Try sustainability over proliferation | Letters, Dec. 3

Einstein said it long ago: “One can’t hope to solve a problem by using the same kind of thinking that produced it!”

While I’m in favor of anything that will break up the non-citizen committed power block of this administration, I see a much larger issue here than merely a choice of form of government.

I believe it is useful to note that the history of COBI’s nonvoter-approved and highly opposed Winslow Tomorrow (by many names) growth agenda includes a number of council members who clearly supported it.
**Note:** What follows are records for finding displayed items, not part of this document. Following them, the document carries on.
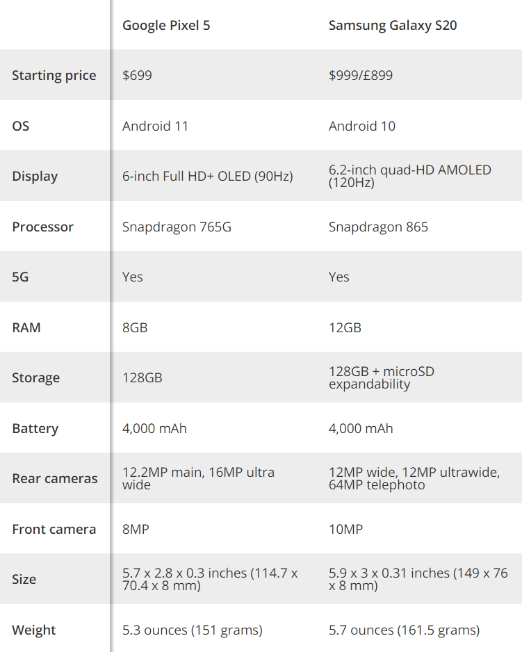Click the 6-inch Full HD+ OLED cell
The height and width of the screenshot is (652, 522).
coord(208,177)
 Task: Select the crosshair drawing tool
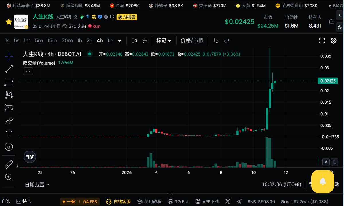[x=9, y=57]
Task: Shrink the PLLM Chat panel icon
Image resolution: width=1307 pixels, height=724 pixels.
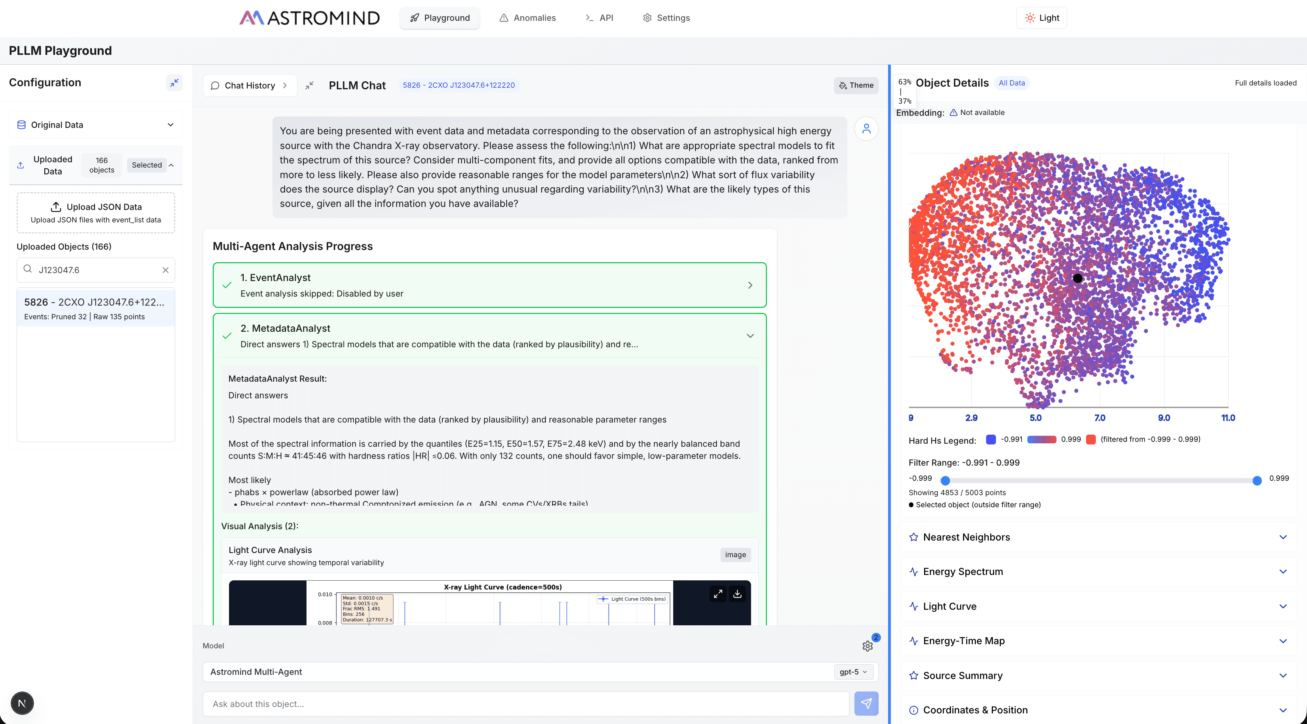Action: [309, 85]
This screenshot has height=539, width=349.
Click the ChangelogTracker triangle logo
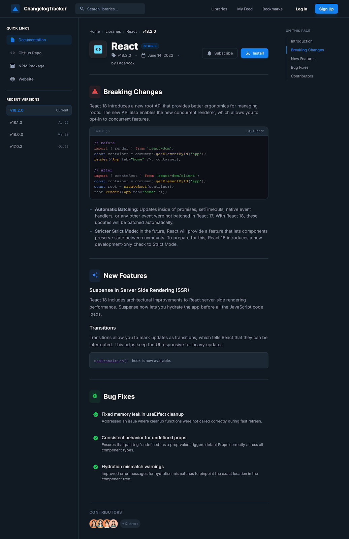point(15,9)
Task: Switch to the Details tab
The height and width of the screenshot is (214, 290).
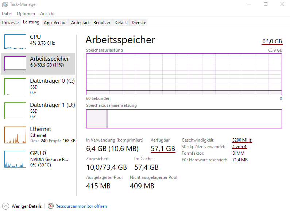Action: pos(121,23)
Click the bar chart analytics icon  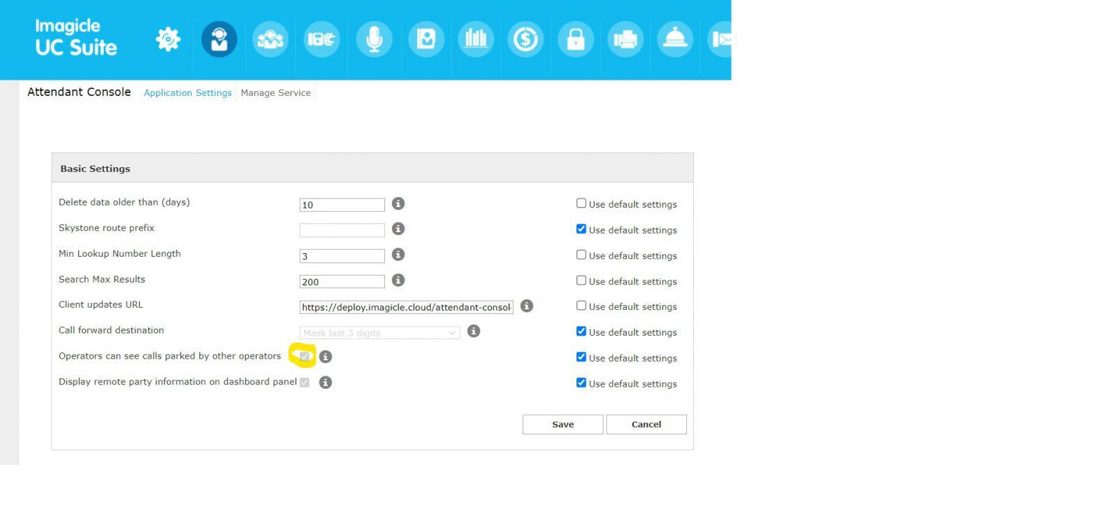coord(476,39)
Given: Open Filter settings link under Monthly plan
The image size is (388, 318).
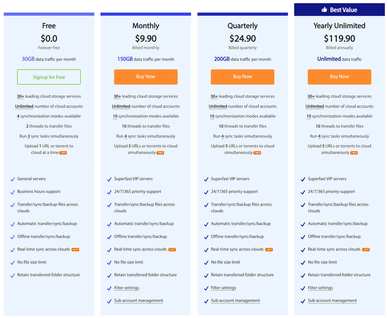Looking at the screenshot, I should (126, 288).
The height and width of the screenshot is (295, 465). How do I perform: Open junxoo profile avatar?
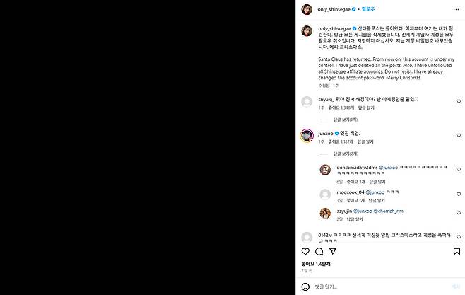coord(307,136)
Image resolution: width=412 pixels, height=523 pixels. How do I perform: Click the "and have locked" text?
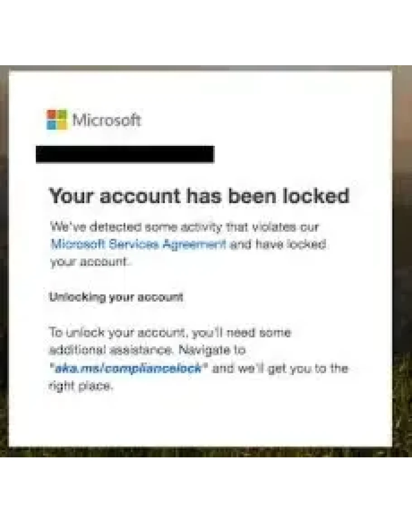pyautogui.click(x=278, y=245)
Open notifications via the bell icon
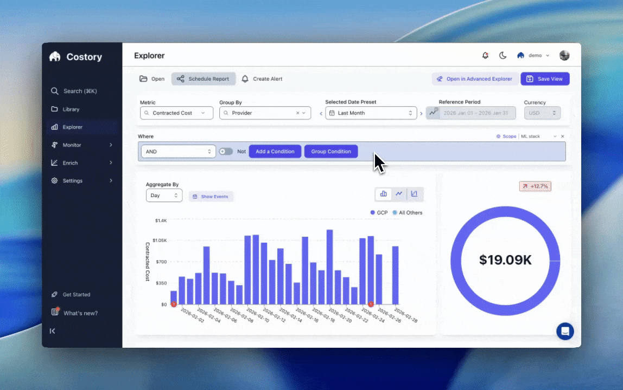Screen dimensions: 623x390 click(x=485, y=55)
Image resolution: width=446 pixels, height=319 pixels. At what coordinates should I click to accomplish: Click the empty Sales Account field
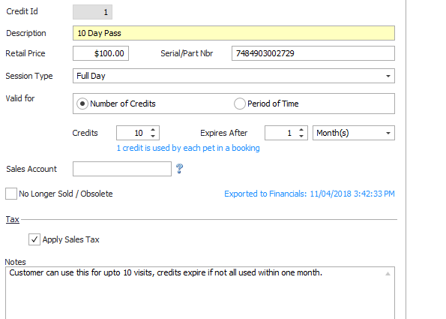click(x=122, y=169)
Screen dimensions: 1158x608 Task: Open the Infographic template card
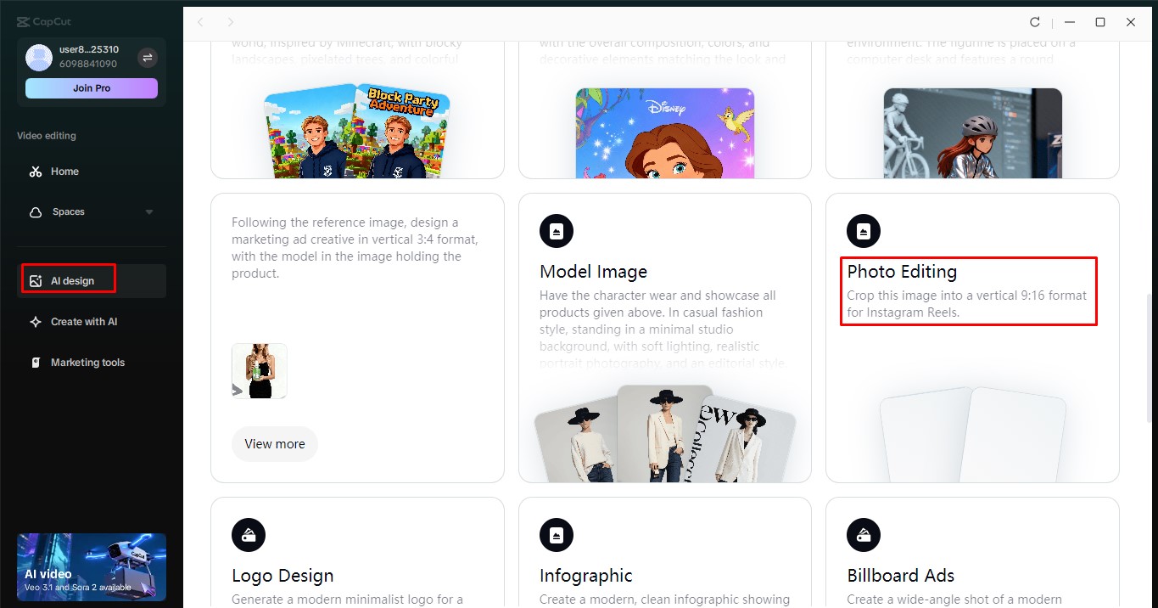click(x=557, y=535)
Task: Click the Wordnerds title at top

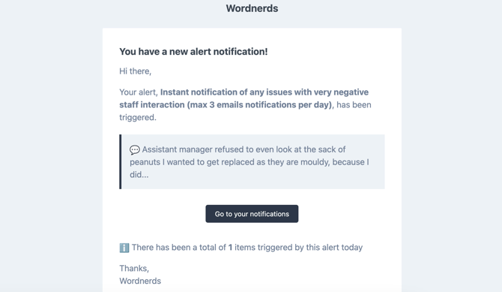Action: pyautogui.click(x=252, y=8)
Indeed, some still sit on BI’s existing council, often described as a 4-3 split still in favor of further spending on capital projects supporting deliberate (spec-marketed) growth.

What is “critical” here is that this community reaches a consensus on the underlying “context” for its future?

Will it respond in kind to the sweeping hope for change in how we practice commerce, education, environmental protections and government administration now inspiring humanity around the world?

Are we going to commit to greater honesty, balance and true whole well-being of the whole?

Or are we going to continue the practice of “predatory individualism” by which the profits of the few govern the decisions made by government?

Vote or no vote on whether to retain the office of mayor, it would seem that little will change in the long run unless this community – including its citizenry, council, city manager/mayor and entire planning department – becomes more informed of the principles of true sustainability and commits to these all the way to a review of BI’s growth-marketing-era comprehensive plan.

A Bainbridge Graduate Institute faculty member, ecological economist Mark Aneilski, author of “The Economics of Happiness” and a “Genuine Health Mode,” asked in his presentation at Seattle’s 2008 Greenfestival this year, “What has happened to the ‘community’ in our communities?”

This seems a most critical question for us to ask at this time – locally to globally. In that query, the discussion at some point might raise another question that invites a new context for ourselves: “What is our greater soulful purpose in being here together?”

And this is not a theological question. It has to do with who we really wish to be as a community.